Based on current average market rent for Class A and Class B properties in the greater downtown Denver area, an organization will spend $7,532 per employee per year on real estate, according to Tributary Real Estate (2021). Your real estate investment strategy should focus on creating the most intentional space possible. Consider all the ways designing a space can benefit your employees. Thoughtful additions can help communicate to your employees that you trust and value them while acknowledging and respecting that they are humans first.
Questions to ask yourself to evaluate the usability of your space over the last several months:
- Are you satisfied with how your space is being used?
- Is there a way for you to maximize your investment while ensuring you have a space that helps your workforce thrive?
Remember: You’re not alone. There are thousands of people sorting through similar thoughts, challenges and griefs right now. It’s important to remember that YOU are also human first. Be sensitive to your own needs and vulnerabilities right now.

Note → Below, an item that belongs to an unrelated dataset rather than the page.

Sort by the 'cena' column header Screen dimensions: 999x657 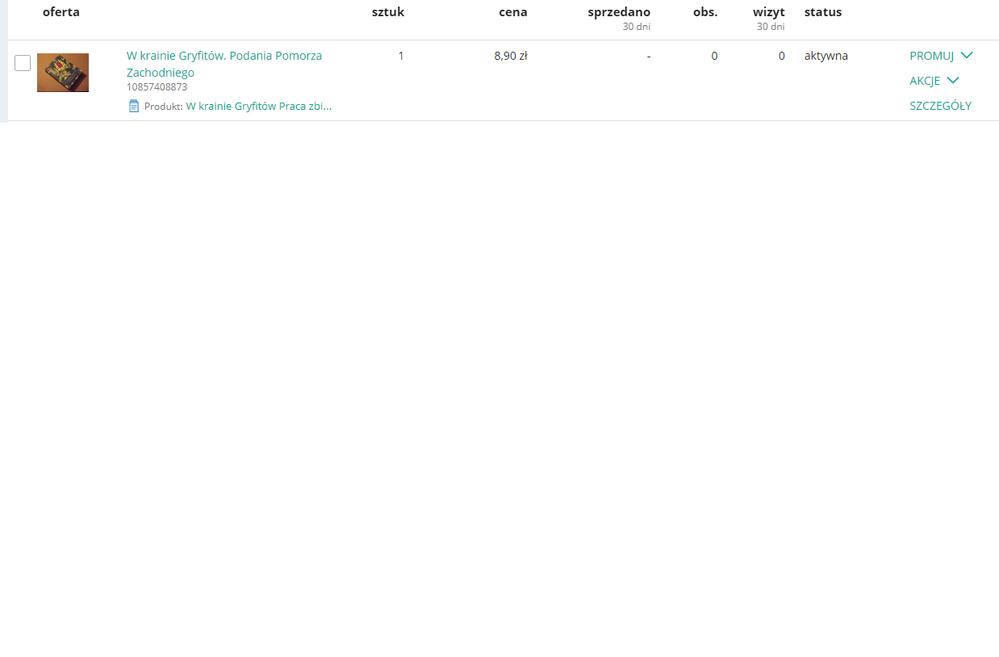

Put your oxygen mask on before you try to help your employees. And remember that there is help – there are experts out there who can help you shape your company culture, build trust among employees, and design a space that demonstrates trust and humanity.
It doesn’t matter when you return to your office – the opportunity you have as a leader is in answering this question: What does trust look like in my company and how does it translate into our office?
Now is the time to explore building more trusting relationships across your organization to ensure the satisfaction, inspiration and productivity of your people.